Extension of hierarchical attention network for text classification.
Tensorflow implementation of basic hierarchical attention network (HAN) from "Hierarchical Attention Networks for Document Classification", Zichao Yang et al. (http://www.aclweb.org/anthology/N16-1174). There is also an extension to include bi-directional context across sentences (BCA). The original (non-hierarchical) implementation was from https://github.com/ilivans/tf-rnn-attention
The models have been set up to train and validate on yelp data (https://www.yelp.com/dataset/challenge). The data (review.json) can be preprocessed using yelp_preprocess.py.
The scripts han_train.py and bca_train.py can be used to train the models.

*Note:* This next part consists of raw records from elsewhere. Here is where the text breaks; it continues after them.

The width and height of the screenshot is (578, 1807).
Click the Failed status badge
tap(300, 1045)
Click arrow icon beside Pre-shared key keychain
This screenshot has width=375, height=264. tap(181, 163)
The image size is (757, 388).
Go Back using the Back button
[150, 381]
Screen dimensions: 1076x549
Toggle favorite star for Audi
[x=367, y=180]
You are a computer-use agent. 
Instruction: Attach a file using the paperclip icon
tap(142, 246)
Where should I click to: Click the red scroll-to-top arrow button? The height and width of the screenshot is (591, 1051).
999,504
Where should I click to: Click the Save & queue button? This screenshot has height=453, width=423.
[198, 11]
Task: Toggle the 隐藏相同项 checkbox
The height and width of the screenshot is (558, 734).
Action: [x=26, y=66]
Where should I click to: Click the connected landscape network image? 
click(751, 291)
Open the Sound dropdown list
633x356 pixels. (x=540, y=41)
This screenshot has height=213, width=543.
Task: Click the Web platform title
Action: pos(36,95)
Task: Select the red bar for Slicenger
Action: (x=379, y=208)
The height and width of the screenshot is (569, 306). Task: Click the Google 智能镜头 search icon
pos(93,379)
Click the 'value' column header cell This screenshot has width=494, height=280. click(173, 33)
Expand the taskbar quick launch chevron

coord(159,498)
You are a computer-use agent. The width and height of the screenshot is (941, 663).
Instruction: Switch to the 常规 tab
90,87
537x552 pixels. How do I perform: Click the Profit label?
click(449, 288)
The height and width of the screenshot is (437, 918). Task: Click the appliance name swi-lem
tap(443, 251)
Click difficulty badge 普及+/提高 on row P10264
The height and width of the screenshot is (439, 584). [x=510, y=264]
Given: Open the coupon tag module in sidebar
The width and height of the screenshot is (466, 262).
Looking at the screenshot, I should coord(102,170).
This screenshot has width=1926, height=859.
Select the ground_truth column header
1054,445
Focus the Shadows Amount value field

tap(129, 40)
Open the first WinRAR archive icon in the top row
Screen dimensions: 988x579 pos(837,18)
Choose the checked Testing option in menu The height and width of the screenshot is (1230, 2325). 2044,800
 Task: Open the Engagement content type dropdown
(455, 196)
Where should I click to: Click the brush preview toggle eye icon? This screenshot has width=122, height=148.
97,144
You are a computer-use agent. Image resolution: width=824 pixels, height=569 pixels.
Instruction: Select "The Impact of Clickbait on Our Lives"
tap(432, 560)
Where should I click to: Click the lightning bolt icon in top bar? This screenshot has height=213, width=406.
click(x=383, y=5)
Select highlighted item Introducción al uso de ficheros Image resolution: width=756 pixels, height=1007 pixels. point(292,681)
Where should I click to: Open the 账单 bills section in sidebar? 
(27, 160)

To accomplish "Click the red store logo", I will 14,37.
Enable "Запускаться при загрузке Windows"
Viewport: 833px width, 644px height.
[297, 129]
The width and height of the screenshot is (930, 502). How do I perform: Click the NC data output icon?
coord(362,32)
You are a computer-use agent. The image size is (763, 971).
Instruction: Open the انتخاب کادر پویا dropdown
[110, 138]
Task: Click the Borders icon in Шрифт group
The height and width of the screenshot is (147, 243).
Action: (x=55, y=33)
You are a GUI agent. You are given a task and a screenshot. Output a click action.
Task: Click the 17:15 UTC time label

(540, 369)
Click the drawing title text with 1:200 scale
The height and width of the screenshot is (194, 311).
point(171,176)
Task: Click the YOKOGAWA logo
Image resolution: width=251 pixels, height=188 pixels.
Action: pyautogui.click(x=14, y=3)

There are two notebooks set up to run the trained models on the test set and visualize both word and sentence level attention.
Requirements:
Tensorflow 1.0 or greater.
Codes are just for testing, there has been no hyper parameter tuning.
The training scripts have the option of using ordinal regression or logistic regression. The module ordloss.py has a basic implementation of ordinal regression[1] for Tensorflow. An explanation of the model is available at http://fa.bianp.net/blog/2013/logistic-ordinal-regression/.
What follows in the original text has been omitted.